The proceeds of any bonds issued for the additional purpose
of paying all or any part of the cost of constructing and acquiring
additions, improvements, extensions, or enlargements of a project may
be invested and reinvested by the Treasurer in obligations of, or
guaranteed by, the United States of America, or in certificates of
deposit or time deposits secured by obligations of, or guaranteed by,
the United States of America, maturing not later than the time or
times when the proceeds will be needed for the purpose of paying all
or any part of the cost.

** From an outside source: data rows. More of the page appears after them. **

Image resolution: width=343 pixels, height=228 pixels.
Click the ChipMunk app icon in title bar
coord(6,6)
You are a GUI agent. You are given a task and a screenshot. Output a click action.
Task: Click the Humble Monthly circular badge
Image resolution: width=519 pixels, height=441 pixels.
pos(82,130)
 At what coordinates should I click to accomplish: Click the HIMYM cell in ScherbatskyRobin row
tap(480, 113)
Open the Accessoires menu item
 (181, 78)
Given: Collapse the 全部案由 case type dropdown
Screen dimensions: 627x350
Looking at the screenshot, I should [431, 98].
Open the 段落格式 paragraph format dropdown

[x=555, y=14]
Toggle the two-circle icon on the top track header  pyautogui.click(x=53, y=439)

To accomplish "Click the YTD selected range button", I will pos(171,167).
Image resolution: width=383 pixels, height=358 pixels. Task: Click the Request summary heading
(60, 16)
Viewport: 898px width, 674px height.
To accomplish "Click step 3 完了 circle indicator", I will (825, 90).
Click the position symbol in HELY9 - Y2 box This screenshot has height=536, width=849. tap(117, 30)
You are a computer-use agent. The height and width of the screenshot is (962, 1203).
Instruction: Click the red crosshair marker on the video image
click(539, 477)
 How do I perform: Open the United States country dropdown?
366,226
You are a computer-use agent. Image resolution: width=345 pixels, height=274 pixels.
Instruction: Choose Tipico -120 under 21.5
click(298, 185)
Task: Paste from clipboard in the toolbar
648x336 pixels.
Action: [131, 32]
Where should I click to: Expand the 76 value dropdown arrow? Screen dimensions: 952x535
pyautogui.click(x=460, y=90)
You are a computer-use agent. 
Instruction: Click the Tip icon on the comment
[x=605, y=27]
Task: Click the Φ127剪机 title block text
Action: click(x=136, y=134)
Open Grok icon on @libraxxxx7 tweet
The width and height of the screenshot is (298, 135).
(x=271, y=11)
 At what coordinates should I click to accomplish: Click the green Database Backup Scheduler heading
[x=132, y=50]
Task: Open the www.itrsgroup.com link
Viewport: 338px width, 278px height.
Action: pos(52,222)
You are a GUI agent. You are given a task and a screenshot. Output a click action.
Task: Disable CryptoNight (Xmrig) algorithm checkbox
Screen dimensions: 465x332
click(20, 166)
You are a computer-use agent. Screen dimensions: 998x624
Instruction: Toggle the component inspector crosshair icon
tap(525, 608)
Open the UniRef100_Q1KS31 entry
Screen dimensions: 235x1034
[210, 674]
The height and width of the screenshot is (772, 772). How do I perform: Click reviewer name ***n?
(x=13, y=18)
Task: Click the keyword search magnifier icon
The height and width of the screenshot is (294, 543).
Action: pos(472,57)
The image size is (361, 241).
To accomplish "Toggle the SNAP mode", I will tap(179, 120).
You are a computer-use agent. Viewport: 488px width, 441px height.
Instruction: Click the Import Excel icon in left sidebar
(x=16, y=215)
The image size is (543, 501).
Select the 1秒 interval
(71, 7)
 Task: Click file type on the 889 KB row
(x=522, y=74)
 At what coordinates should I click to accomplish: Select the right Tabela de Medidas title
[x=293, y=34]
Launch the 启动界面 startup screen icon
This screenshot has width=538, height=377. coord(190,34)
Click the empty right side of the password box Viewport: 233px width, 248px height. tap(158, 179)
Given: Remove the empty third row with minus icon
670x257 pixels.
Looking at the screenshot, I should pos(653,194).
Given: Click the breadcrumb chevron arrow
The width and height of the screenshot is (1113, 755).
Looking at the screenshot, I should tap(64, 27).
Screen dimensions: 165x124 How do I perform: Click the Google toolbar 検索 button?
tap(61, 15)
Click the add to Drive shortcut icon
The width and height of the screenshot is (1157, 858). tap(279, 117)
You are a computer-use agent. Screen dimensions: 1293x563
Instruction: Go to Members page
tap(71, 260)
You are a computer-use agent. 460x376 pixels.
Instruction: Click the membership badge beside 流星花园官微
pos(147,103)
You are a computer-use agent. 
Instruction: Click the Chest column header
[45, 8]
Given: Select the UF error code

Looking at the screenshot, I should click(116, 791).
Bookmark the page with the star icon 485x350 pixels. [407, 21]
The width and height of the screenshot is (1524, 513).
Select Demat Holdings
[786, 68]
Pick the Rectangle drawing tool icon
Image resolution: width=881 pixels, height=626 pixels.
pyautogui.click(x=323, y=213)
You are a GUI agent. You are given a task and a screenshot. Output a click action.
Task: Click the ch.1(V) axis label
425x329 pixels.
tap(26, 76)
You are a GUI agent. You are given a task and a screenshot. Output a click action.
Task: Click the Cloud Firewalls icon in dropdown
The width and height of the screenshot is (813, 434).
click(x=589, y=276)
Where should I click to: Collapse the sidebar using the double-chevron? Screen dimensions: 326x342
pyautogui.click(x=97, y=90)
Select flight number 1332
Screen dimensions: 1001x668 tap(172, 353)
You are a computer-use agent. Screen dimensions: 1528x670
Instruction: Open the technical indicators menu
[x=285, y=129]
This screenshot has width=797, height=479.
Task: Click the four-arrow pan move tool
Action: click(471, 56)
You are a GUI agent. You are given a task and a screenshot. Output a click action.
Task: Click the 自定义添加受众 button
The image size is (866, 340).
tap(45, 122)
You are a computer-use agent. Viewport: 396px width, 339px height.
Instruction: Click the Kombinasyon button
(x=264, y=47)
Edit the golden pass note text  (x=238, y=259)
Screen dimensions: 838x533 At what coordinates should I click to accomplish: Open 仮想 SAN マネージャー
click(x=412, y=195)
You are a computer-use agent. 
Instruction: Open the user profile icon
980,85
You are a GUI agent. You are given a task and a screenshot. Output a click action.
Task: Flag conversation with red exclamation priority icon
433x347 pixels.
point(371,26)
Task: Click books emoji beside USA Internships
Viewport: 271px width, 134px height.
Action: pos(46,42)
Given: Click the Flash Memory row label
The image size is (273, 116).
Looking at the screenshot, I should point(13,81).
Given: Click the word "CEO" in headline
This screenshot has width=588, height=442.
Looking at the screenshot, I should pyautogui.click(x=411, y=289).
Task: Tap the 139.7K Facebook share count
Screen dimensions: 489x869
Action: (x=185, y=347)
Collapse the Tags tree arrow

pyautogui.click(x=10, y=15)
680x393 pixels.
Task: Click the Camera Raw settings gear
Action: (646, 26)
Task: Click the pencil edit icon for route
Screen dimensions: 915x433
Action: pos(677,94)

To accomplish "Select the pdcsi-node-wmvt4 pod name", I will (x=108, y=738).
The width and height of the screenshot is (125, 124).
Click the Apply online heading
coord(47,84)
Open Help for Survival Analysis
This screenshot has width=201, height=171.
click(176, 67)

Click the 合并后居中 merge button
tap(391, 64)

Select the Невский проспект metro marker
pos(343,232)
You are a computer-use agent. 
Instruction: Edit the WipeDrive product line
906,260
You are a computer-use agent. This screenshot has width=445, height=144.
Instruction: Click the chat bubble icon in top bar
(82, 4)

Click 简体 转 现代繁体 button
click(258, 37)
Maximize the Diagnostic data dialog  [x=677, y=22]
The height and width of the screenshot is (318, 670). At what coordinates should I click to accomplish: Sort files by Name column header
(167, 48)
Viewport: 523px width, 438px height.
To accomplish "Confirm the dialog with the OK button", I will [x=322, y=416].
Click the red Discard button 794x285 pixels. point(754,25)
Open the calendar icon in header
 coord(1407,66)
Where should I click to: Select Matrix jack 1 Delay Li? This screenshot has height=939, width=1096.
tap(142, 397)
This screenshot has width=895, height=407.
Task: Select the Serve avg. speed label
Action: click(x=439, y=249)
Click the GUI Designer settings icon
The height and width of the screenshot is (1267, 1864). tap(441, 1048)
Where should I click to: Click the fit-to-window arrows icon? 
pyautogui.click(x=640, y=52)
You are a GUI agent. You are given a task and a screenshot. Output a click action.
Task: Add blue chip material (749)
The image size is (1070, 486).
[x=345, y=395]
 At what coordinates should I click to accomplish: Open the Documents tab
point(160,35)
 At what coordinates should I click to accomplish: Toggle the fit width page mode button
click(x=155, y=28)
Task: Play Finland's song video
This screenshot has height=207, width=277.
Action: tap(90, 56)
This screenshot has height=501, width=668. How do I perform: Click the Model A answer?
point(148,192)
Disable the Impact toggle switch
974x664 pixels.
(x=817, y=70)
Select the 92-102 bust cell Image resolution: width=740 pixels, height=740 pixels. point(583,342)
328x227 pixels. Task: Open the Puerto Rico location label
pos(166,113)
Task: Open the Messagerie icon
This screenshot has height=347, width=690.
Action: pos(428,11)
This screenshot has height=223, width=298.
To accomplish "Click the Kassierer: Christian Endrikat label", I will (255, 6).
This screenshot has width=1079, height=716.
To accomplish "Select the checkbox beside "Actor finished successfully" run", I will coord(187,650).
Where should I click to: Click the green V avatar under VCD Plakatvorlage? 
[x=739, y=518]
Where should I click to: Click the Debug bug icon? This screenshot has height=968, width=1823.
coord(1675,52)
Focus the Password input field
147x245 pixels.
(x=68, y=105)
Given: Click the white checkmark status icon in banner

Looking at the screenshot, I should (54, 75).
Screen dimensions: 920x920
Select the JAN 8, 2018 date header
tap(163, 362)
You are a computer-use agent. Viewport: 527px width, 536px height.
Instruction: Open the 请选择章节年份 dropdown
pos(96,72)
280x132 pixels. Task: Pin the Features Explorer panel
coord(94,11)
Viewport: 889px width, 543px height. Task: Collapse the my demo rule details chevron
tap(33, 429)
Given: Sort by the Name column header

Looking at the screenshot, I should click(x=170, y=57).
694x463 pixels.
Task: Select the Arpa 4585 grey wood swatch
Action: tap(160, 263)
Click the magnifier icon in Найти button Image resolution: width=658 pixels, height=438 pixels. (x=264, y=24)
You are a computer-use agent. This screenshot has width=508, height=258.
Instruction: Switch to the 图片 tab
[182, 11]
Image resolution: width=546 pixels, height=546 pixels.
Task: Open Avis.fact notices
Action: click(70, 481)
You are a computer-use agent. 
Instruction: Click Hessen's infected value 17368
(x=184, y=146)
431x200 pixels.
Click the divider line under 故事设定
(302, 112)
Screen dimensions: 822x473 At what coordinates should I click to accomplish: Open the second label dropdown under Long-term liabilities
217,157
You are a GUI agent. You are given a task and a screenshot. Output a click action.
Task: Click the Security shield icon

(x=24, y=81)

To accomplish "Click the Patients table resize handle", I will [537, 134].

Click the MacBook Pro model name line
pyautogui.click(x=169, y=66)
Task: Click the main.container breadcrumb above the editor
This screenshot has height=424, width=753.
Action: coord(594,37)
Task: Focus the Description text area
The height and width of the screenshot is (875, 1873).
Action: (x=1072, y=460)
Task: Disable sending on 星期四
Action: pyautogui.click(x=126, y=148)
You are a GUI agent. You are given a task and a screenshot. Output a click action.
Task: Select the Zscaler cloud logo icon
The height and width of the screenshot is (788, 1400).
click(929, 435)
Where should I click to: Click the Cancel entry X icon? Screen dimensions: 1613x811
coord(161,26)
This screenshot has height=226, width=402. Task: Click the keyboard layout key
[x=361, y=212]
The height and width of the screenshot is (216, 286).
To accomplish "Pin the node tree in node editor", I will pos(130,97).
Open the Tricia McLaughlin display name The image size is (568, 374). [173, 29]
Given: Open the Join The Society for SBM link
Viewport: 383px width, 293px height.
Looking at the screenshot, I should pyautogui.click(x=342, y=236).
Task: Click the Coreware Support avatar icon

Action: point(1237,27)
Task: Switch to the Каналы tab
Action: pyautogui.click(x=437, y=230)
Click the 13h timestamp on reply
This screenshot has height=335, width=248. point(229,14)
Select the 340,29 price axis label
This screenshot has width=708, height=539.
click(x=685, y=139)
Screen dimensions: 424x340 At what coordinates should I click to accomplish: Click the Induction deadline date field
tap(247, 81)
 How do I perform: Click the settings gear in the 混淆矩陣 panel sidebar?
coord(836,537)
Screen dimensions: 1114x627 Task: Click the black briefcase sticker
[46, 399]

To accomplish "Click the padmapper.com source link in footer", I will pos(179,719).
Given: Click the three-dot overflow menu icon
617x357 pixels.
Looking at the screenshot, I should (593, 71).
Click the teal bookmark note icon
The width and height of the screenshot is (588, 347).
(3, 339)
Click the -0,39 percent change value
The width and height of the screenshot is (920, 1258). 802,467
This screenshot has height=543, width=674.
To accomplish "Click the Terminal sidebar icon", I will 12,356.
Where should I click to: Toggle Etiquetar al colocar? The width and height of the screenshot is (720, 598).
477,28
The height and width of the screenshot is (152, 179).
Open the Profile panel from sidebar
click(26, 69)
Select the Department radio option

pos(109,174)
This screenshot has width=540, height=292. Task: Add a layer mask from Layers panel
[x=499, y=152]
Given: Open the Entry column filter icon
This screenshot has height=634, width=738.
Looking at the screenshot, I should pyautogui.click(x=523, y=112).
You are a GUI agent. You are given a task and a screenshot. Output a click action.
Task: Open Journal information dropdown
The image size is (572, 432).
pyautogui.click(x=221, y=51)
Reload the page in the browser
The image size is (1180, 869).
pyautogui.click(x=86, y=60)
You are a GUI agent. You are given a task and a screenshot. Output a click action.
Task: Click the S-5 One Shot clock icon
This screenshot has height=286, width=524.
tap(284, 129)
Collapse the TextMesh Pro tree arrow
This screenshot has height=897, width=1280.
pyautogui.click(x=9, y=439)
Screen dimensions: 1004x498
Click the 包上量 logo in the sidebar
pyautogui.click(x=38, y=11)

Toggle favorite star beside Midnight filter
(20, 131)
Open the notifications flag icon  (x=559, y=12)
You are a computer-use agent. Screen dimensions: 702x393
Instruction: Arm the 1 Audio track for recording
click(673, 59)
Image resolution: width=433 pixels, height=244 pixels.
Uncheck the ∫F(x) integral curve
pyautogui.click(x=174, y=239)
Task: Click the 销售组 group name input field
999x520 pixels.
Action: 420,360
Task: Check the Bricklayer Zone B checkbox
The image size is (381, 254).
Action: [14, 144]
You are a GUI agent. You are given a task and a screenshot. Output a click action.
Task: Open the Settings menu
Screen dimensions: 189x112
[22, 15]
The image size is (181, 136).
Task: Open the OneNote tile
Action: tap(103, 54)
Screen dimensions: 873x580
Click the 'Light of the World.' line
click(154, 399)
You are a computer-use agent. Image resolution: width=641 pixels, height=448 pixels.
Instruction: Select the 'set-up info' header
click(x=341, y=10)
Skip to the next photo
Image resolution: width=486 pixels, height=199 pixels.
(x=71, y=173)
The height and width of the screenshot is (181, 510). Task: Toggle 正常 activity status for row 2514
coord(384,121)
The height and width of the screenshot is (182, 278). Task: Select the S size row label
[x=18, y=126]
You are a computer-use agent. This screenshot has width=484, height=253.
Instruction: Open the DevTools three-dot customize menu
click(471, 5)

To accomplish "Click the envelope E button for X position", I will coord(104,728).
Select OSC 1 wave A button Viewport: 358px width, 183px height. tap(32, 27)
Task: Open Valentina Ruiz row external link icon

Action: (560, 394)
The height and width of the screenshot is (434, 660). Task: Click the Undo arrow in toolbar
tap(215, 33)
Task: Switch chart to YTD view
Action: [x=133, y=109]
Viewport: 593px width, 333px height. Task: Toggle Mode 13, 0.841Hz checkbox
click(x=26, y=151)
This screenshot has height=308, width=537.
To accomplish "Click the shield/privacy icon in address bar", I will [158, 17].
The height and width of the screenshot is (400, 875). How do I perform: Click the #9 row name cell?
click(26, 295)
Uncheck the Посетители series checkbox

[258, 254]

The interest, income, and profits, if any,
earned or realized on the investment may be applied to the payment of
all or any part of the cost or may be used by the commission in any
lawful manner.
Bonds issued pursuant to Section 92265 are subject to this
title in the same manner and to the same extent as other bonds issued
pursuant to this title.
If, in the opinion of the Treasurer, any bonds issued by the
commission under this title are adequately secured and the revenues
and other funds applicable to the payments of the bonds are, or upon
the acquisition, construction, or improvement of the project or
projects which the bonds finance, will be sufficient to pay the
principal of and interest on the bonds, the Treasurer shall certify
that the bonds are legal investments for all trust funds, the funds
of all insurance companies, banks (both commercial and savings),
trust companies, savings and loan associations, and investment
companies, for executors, administrators, guardians, conservators,
trustees, and other fiduciaries, for state school funds, and for any
funds which may be invested in county, municipal, or school district
bonds, and that the bonds are securities which may properly and
legally be deposited with, and received by, any state or municipal
officer or any agency or political subdivision of the state for any
purpose for which the deposit of bonds or obligations of the state is
now, or may hereafter be, authorized by law, including deposits to
secure public funds.
No liability shall be incurred by the commission in excess
of the amount of money which has been provided under this title,
except that, for the purposes of meeting the necessary expenses of
initial organization and operation until such date that the
commission derives revenues or proceeds from bonds or notes as
provided under this title, the commission may borrow money as needed
for those expenses from private sources.
The borrowed money shall be repaid with interest within a
reasonable time after the commission receives revenues or proceeds
from bonds or notes as provided under this title.